* **Problem statement**
Transcribe exactly, and only, the lines from the one containing "1389x868 pixels." through the end of the entries below, leaving the pictures out.

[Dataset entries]
# # #

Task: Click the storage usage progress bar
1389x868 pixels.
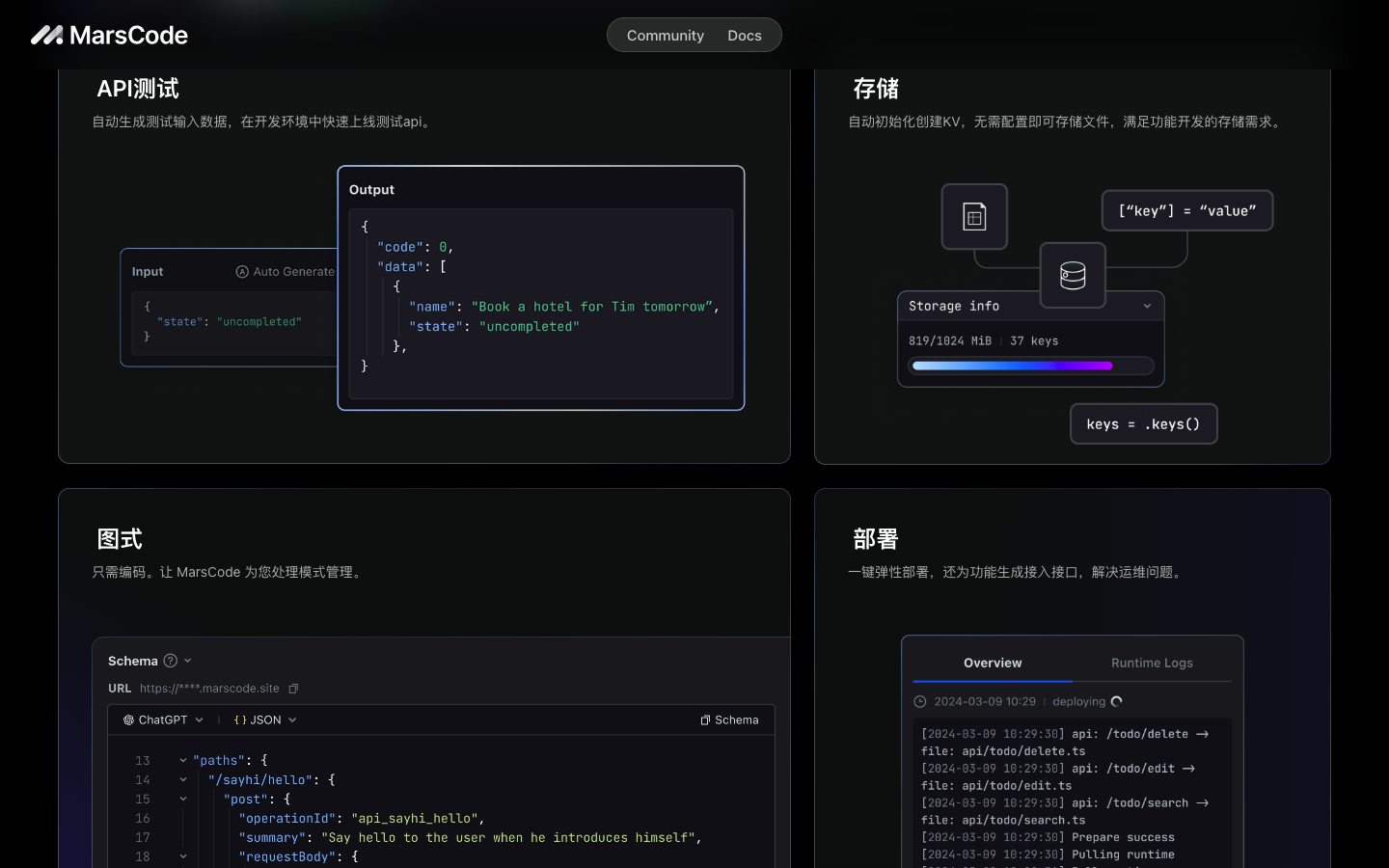Action: 1031,366
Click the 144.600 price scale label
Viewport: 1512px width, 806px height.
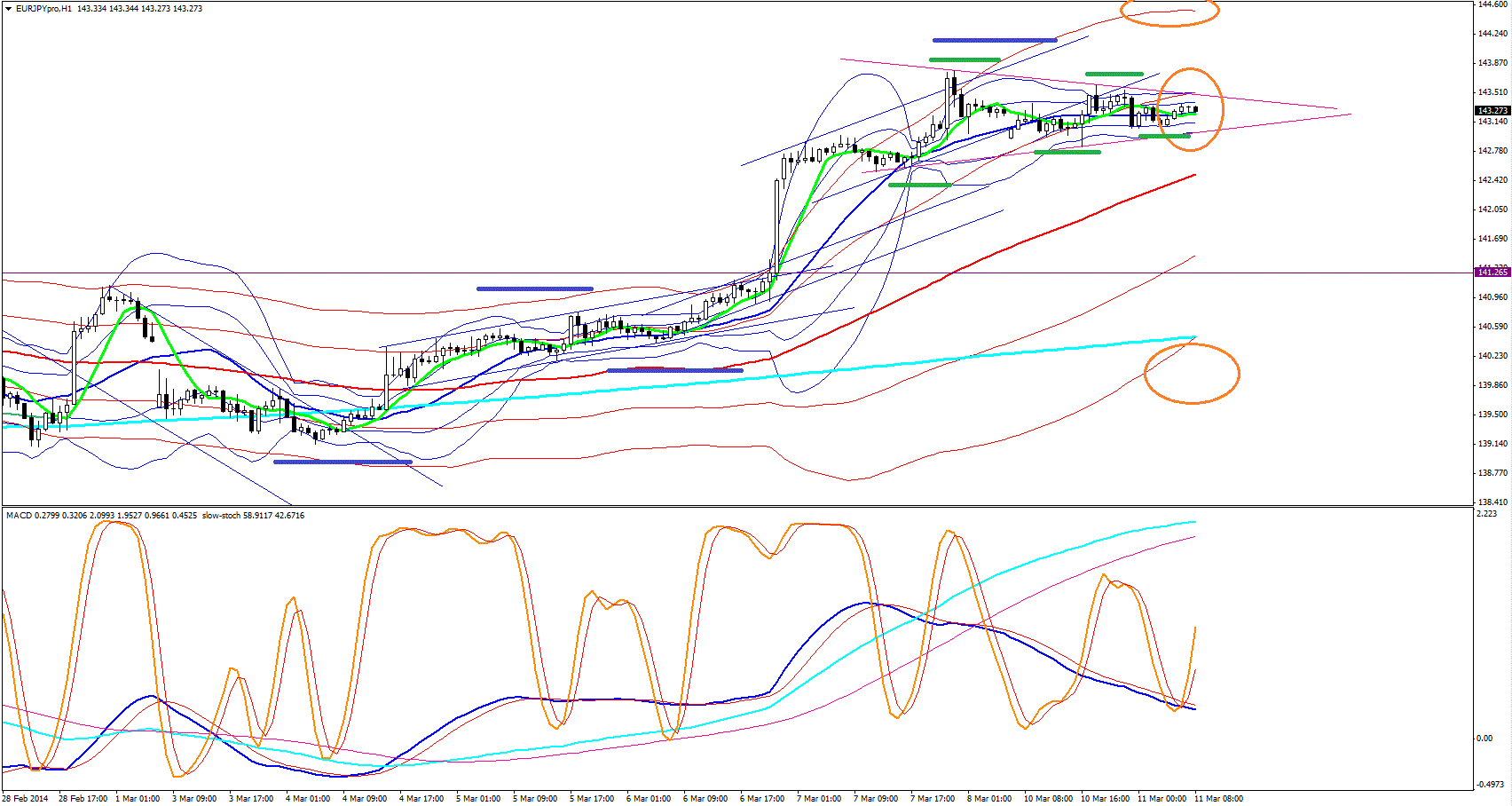pyautogui.click(x=1492, y=4)
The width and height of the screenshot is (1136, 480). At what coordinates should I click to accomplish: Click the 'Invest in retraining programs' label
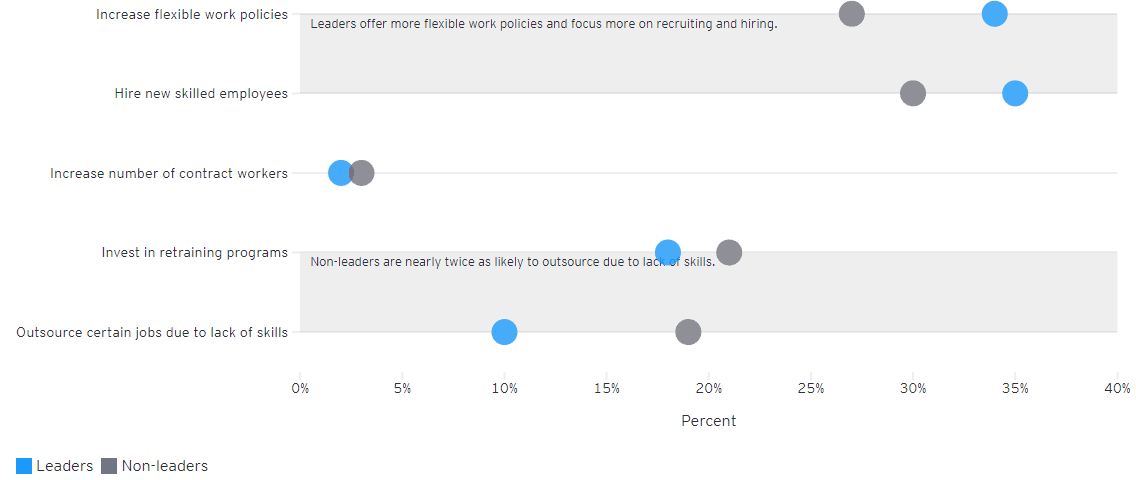[x=195, y=253]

# # #

* **Written response**
1389x868 pixels.
Action: 1031,366
Click the 144.600 price scale label
Viewport: 1512px width, 806px height.
pyautogui.click(x=1492, y=4)
The width and height of the screenshot is (1136, 480). At what coordinates should I click to accomplish: Click the 'Invest in retraining programs' label
[x=195, y=253]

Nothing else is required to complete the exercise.